Although examples of autophagic cell death have come from studies in several model organisms, the importance of this mode of PCD regulation in mammalian development is still uncertain and requires further investigation. As most of the evidence for autophagic cell death in mammals comes from cell culture studies and transformed cells, often with inactive apoptotic pathways, this produces conflicting results depending on the system and also depending on the stress stimuli. In these examples, autophagy is often inhibited by gene knockdown, and currently it cannot be ruled out that some of the canonical autophagy genes, including Atg5, Atg7 and Belcin-1, are involved in unrelated mechanisms, in particular cell death pathways. Indeed, Atg12 conjugation to Atg3 has a role in mitochondrial homeostasis and cell death that does not affect starvation-induced autophagy.74 This highlights the importance in the clinical setting for treatment of specific cancers, where it will be important to determine whether autophagy is having a protective or a cell death role.

Autophagy is normally activated after stress, which often accompanies cell death by apoptosis. However, in some circumstances cellular signalling can induce an alternative pathway that results in autophagic cell death. In these instances the mechanism of how autophagy kills cells remains unknown. For example, it remains to be determined whether autophagy causes cell death simply by proteolytic degradation of bulk of the cell mass or by limited degradation of critical cell survival factors, which then leads to activation of an alternative cell death program.

It is intriguing that certain cells and tissues require autophagy for cell death. It has been proposed that the nature and strength of the stress stimuli may have a determining role in whether autophagy promotes survival or death. However, in regard to the developmental function of autophagic cell death, specific signals are likely to have an important role. The examples of autophagic cell death from various organisms suggest there is a more fundamental, and perhaps widespread, evolutionary role of autophagy in cell death execution. In C. elegans defects in the apoptosis or autophagy pathway alone are viable, whereas embryos that are deficient in both autophagy and apoptosis arrest at early developmental stages with severe morphological defects.75 The studies summarised in this review also suggest that there is a cooperative role of the apoptotic and autophagic pathways in different developmental contexts. It is evident that there is a complex interplay between apoptosis and autophagy, yet the mechanisms remain unknown. It appears that autophagy has a fundamental role in cell removal during tissue patterning and metamorphosis, and it will be exciting to determine the mechanisms by which autophagic induction leads to cell deletion.
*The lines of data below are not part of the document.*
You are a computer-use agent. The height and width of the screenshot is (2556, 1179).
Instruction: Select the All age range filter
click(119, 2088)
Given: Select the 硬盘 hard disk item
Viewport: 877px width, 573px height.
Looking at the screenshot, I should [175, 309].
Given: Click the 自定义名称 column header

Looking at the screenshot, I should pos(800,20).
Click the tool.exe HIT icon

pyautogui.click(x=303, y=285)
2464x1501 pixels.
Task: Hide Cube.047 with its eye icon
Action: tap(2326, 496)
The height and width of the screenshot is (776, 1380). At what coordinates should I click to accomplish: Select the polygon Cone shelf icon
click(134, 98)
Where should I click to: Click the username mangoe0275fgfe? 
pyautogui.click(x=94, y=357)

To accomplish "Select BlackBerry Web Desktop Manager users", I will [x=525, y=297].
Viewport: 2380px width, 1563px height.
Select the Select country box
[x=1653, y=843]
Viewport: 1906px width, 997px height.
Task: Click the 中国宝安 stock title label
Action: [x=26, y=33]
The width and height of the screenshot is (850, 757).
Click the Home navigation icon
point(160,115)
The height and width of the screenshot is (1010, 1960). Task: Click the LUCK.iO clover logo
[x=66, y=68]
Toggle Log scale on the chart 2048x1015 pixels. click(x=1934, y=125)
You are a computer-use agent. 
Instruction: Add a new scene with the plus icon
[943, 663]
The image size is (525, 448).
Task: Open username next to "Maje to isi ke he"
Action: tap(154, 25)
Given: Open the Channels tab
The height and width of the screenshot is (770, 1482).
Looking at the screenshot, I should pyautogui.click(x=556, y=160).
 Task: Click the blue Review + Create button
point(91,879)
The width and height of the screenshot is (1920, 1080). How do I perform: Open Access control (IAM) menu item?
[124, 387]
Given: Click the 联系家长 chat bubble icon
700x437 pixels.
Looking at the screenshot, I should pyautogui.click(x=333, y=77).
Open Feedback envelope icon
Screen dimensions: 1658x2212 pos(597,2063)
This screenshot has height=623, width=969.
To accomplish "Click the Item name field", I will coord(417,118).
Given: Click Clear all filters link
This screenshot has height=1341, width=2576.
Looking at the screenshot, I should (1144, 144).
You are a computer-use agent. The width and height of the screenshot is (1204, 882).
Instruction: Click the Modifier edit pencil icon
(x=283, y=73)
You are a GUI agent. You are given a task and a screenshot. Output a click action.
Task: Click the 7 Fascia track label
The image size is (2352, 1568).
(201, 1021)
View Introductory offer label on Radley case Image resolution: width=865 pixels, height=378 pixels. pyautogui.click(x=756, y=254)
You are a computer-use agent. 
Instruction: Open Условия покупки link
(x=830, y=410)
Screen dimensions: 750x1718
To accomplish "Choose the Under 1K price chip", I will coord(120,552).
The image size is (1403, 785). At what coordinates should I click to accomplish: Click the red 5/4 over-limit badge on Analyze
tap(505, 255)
Although autophagic cell death appears to be context-dependent, given its potential role in tumour survival and cancer therapy it will be essential to fully understand the molecular basis of this special type of PCD modality.

The studies in Drosophila indicate that in almost all known cases autophagic cell death coincides with developmental contexts when nutrients are limiting (such as larval–pupal–adult transition). Thus, nutrient limitation may be the main trigger for autophagy in these contexts. It is therefore tempting to speculate that under such scenarios autophagy has evolved to have an additional role in obsolete cell/tissue deletion. Perhaps the dual role of autophagy in the survival and death of transformed cells and tumours also represents this ancient adaptive function.